Create an obfuscation agent to protect sensitive student PII #11
Description
In production, no real student names and other PII should be sent to 3rd party LLM API endpoints. Functionality needs to be built that will detect real names, map and replace the real name with Faker names, then filter the LLM response and use the map to re-insert the real name into the locally rendered response.
Here is a simplified workflow of what happens now and what should happen.
Now
- User: "What homework does John need to complete tonight?"
- Application: Search database for students with the first name Johnny -> returns Johnny Jones and all info
- Application: Search homework API for Johnny Jones's homework assignments -> Returns Math and Reading assignment
- Application: Prompt LLM to answer the question and provide all of Johnny Jone's context.
- LLM Server -> Johnny Jones has Math and Reading homework tonight
Proposed enhancement
- User: "What homework does John need to complete tonight?"

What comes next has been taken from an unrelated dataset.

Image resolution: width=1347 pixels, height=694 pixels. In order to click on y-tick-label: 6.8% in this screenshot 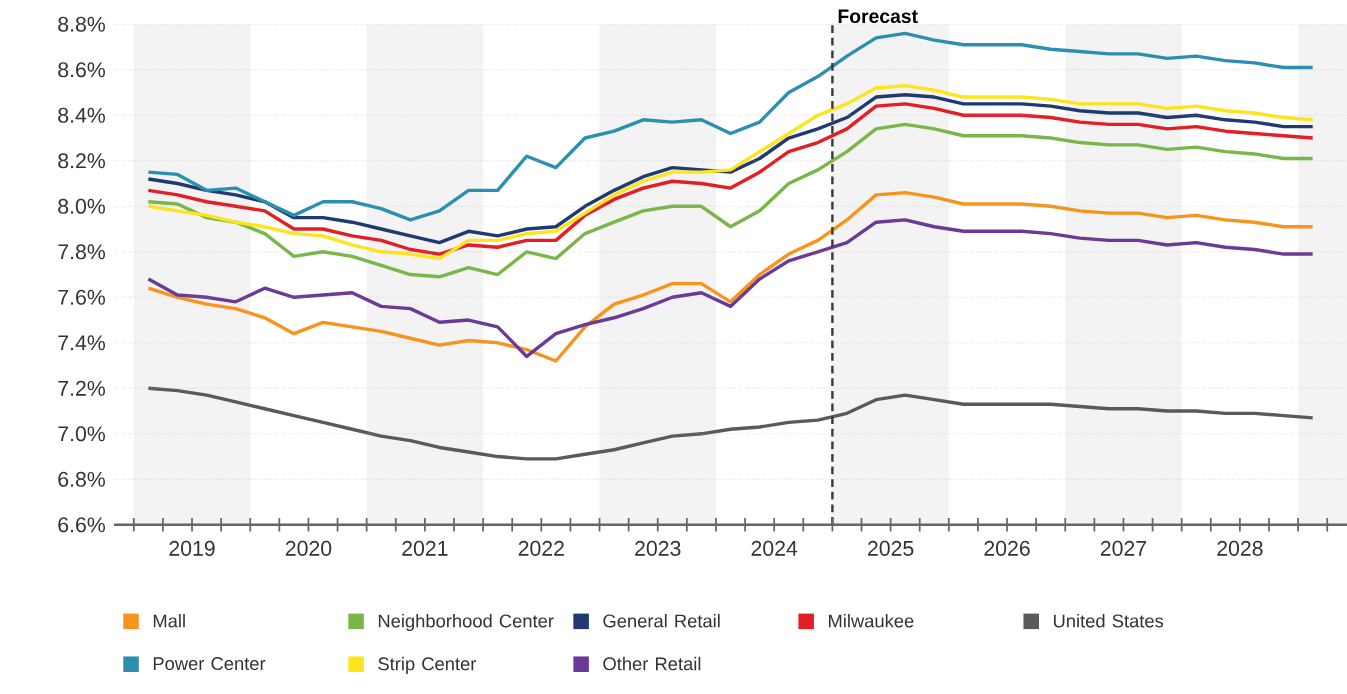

- Application: Search database for students with the first name Johnny -> returns Johnny Jones and all info
- Application: Search homework API for Johnny Jones's homework assignments -> Returns Math and Reading assignment
- Application: Map Johnny Jones to Faker() created name Matthew McReed.
- Application: Prompt LLM to answer the question and provide all of Matthew McReed's context.
- LLM Server -> Matthew McReed has Math and Reading homework tonight
- Application ->
Matthew McReedJohnny Jones has Math and Reading homework tonight
A middleware-styled class needs to sit between the LLM call and the server retrieval logic, detecting potential PII through an NLP model like spaCy, maps PII to a Faker generated name, and then replacing the Faker name with PII once the response is returned from the server.